• Your goal
Check each line of the material for the string "agent", then give only how many lines have it.

*-*-*

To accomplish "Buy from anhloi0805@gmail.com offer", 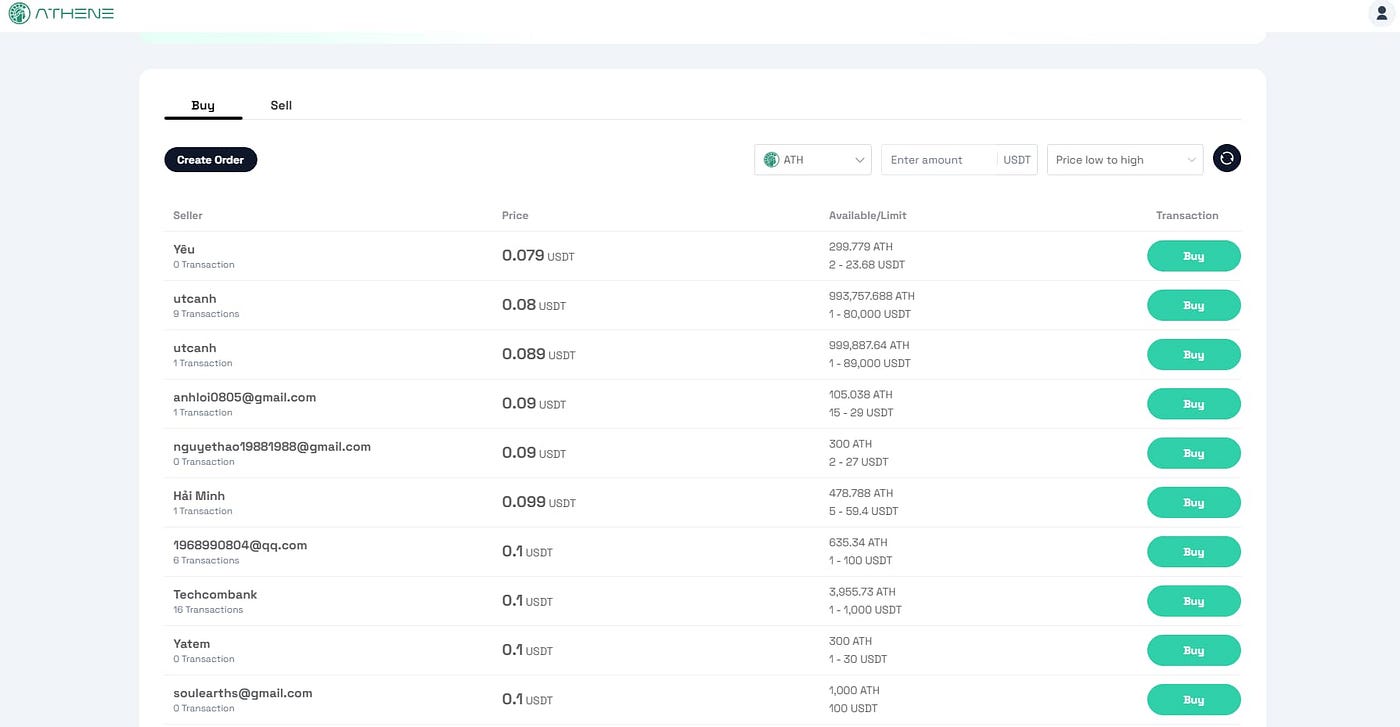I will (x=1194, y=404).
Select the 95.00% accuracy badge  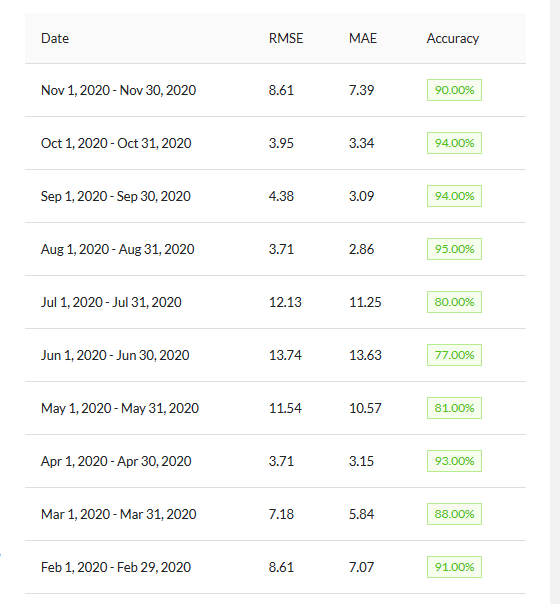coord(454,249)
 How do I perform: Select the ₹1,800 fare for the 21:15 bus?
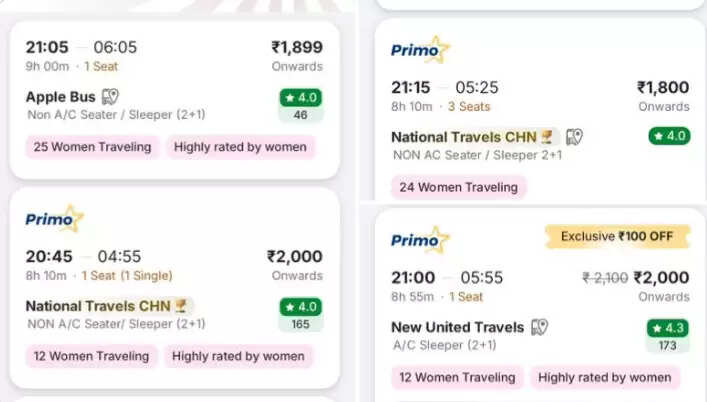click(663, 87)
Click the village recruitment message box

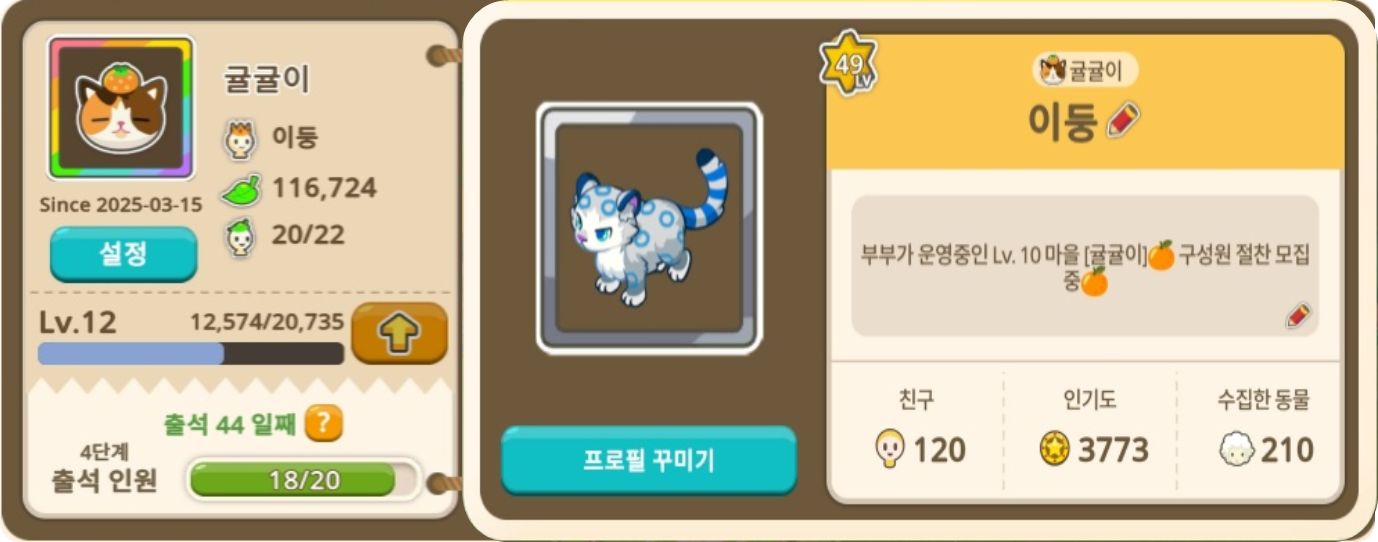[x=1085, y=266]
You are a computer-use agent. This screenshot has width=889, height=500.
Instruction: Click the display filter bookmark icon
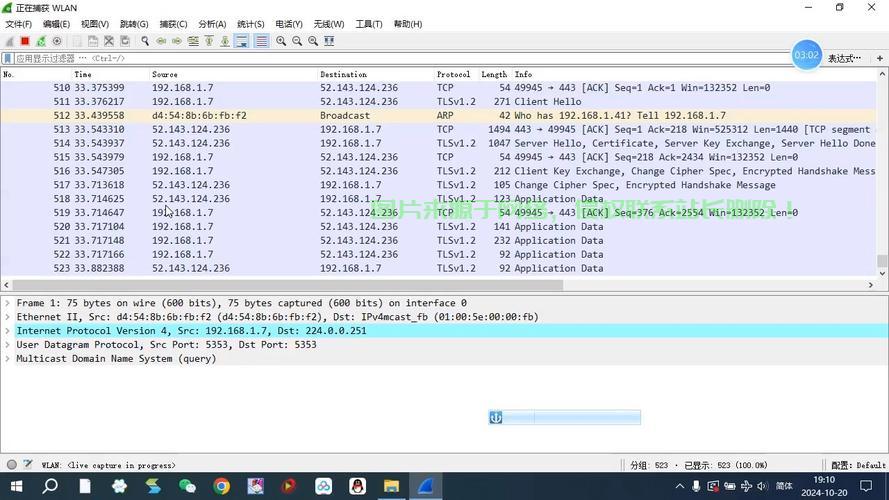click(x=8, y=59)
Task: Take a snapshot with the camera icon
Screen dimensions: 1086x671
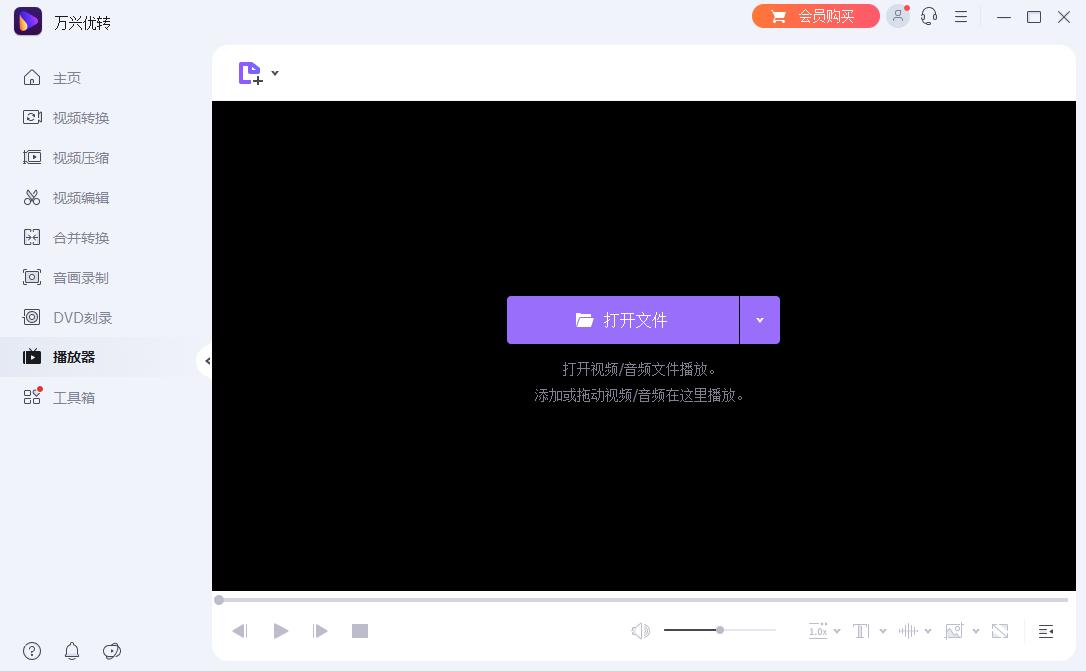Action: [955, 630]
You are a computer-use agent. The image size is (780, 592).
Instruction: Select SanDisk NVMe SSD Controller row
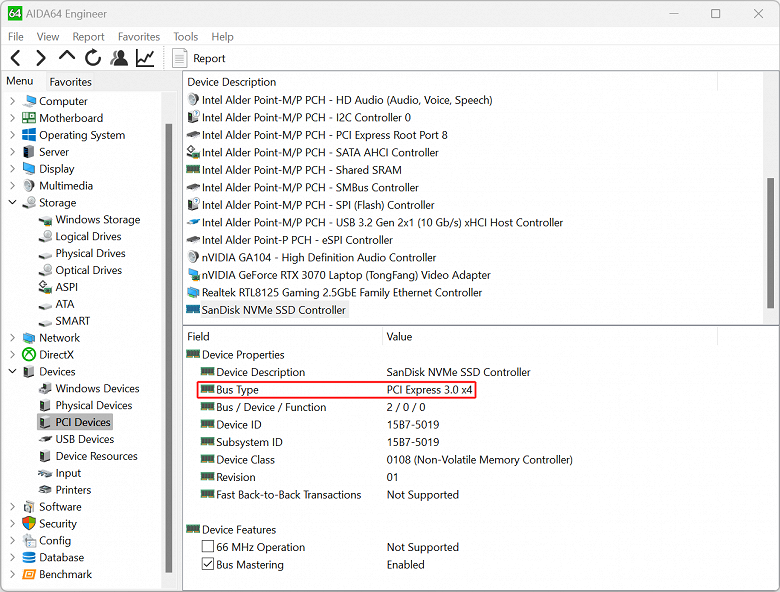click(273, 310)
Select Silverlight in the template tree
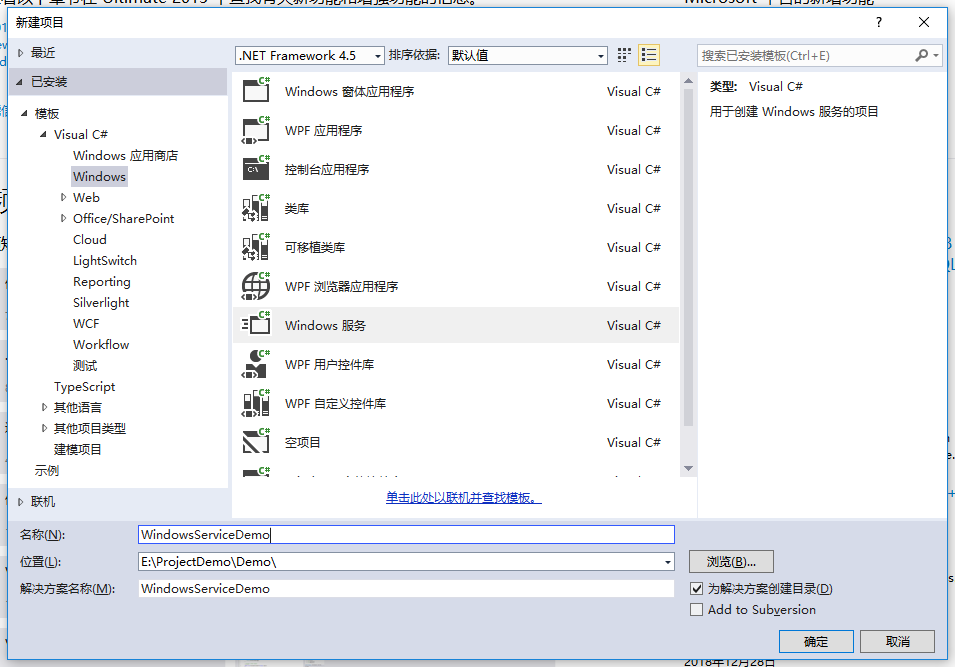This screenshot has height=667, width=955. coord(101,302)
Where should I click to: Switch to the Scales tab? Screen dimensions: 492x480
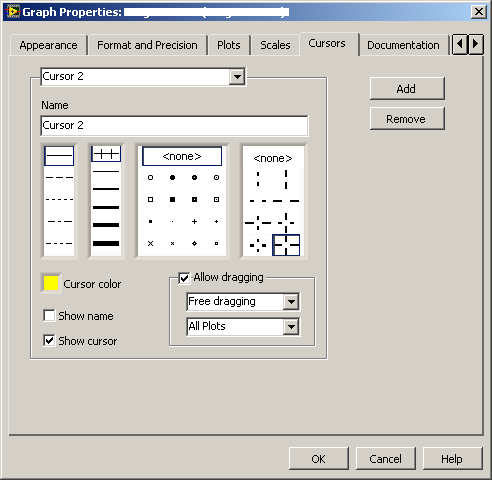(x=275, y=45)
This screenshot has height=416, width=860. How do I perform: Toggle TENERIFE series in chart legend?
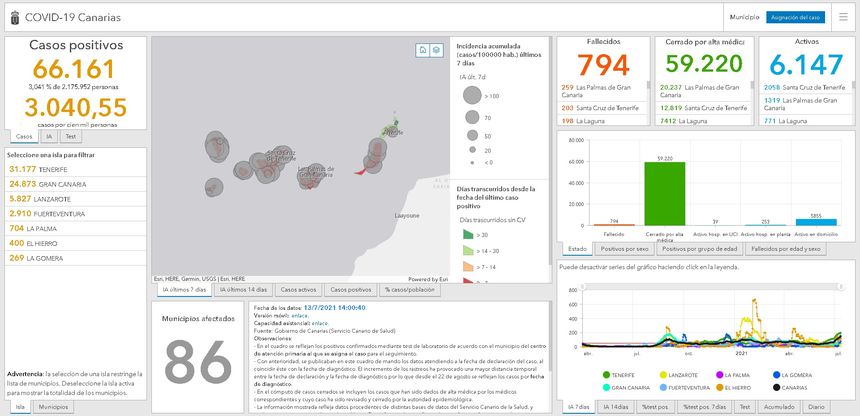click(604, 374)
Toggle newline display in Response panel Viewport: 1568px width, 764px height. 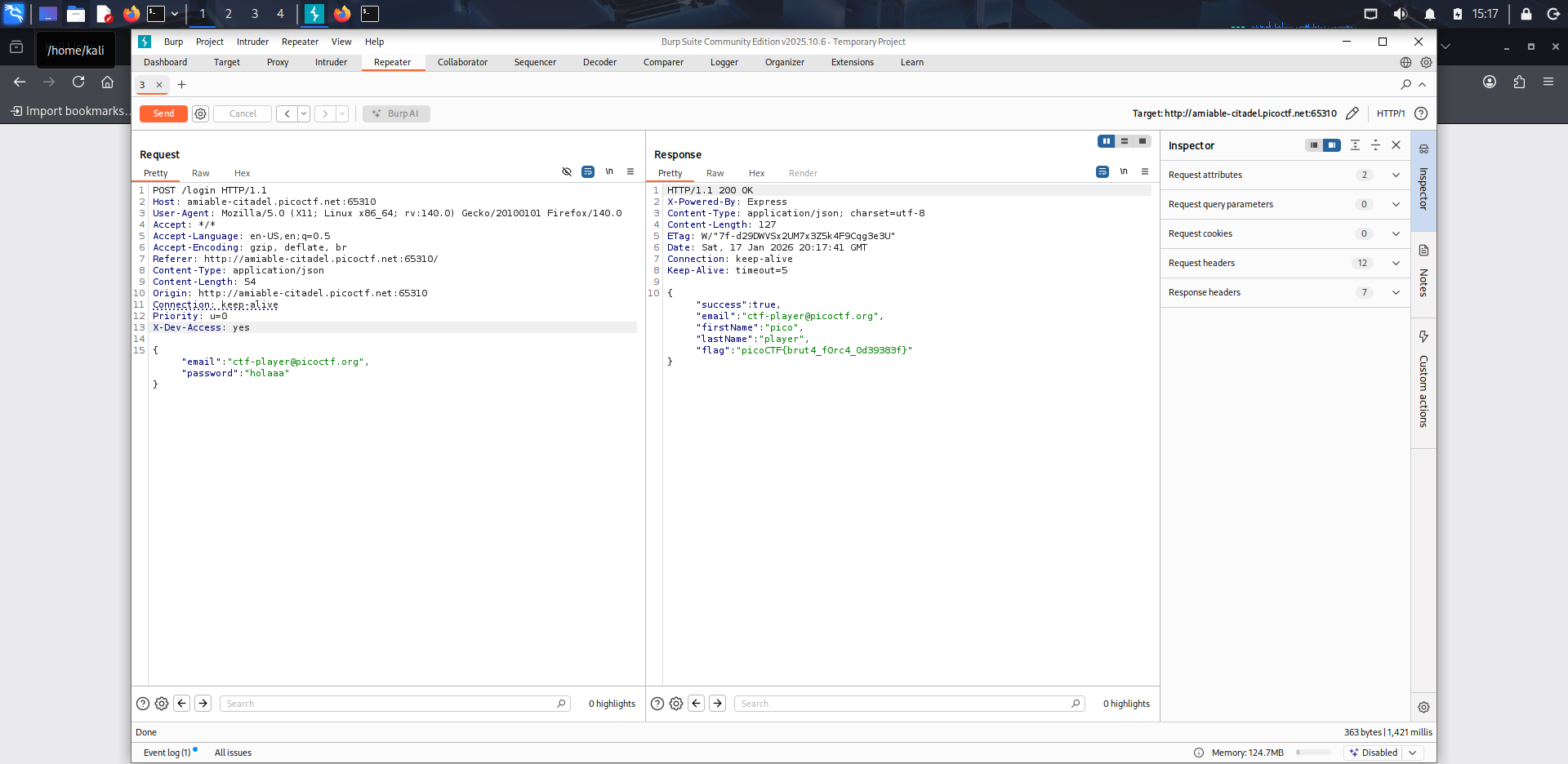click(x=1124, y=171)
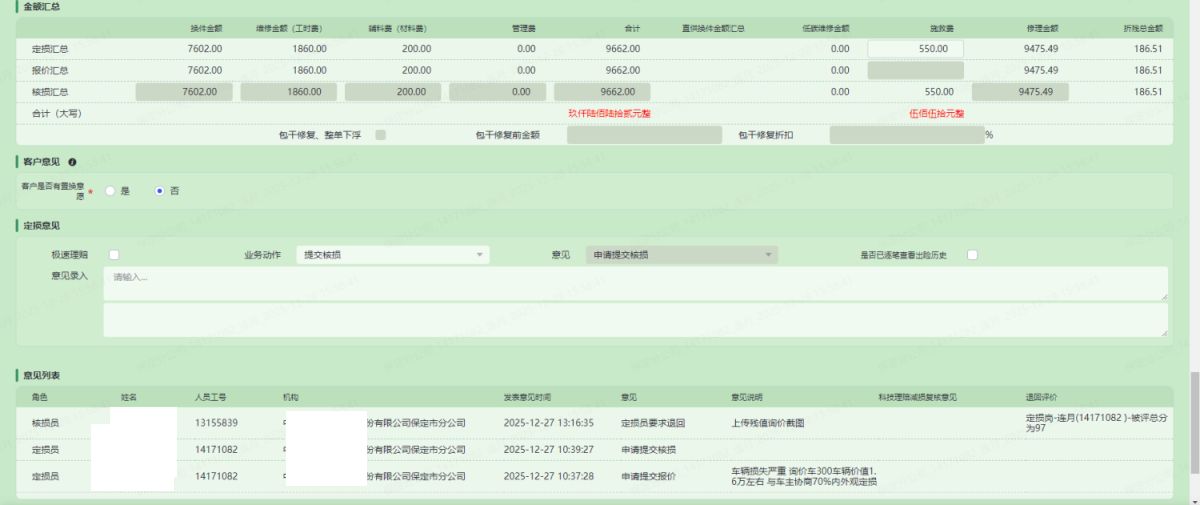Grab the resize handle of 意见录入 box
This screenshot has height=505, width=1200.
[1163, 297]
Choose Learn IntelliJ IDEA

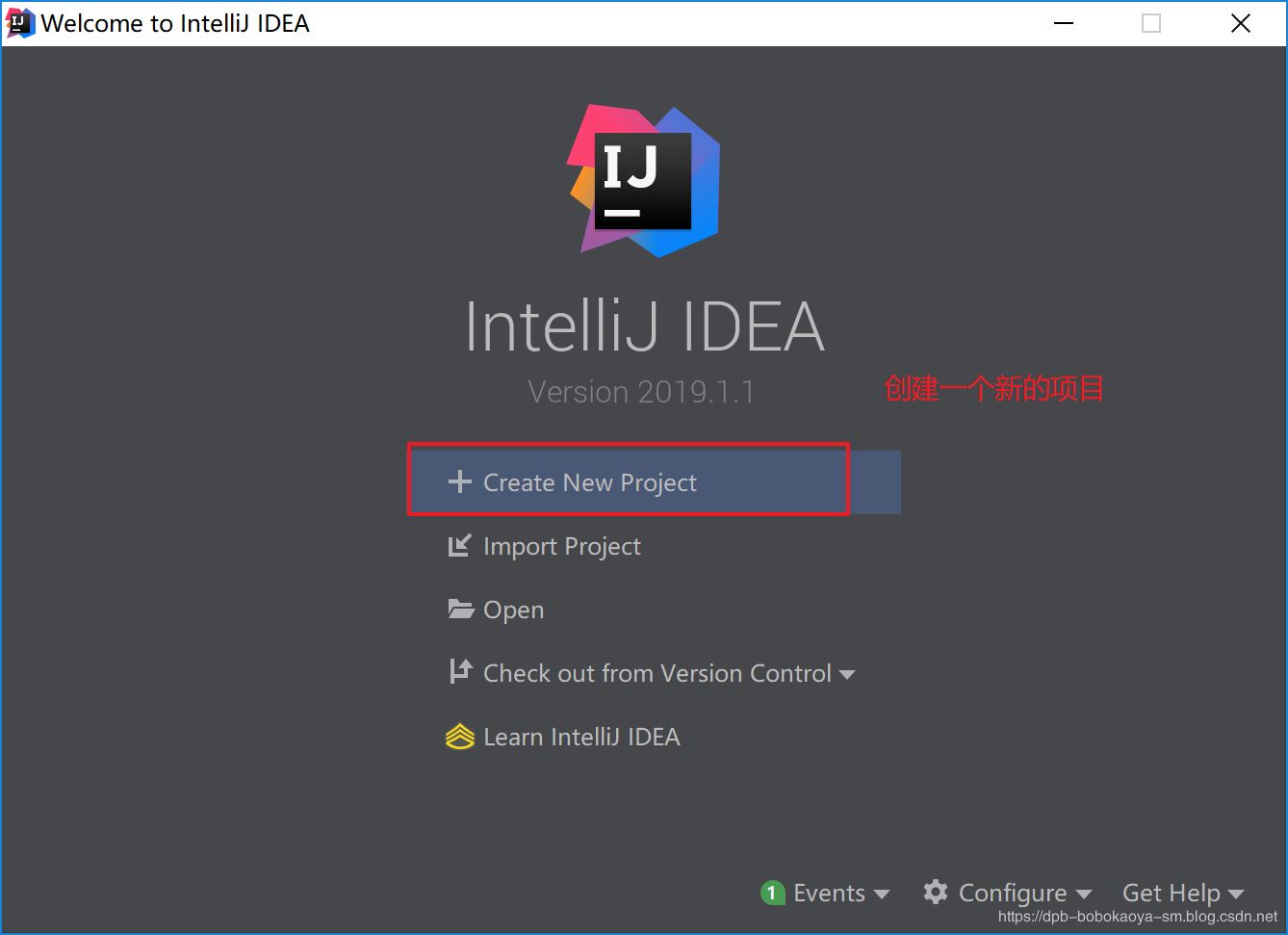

*-*-*

• Written response
2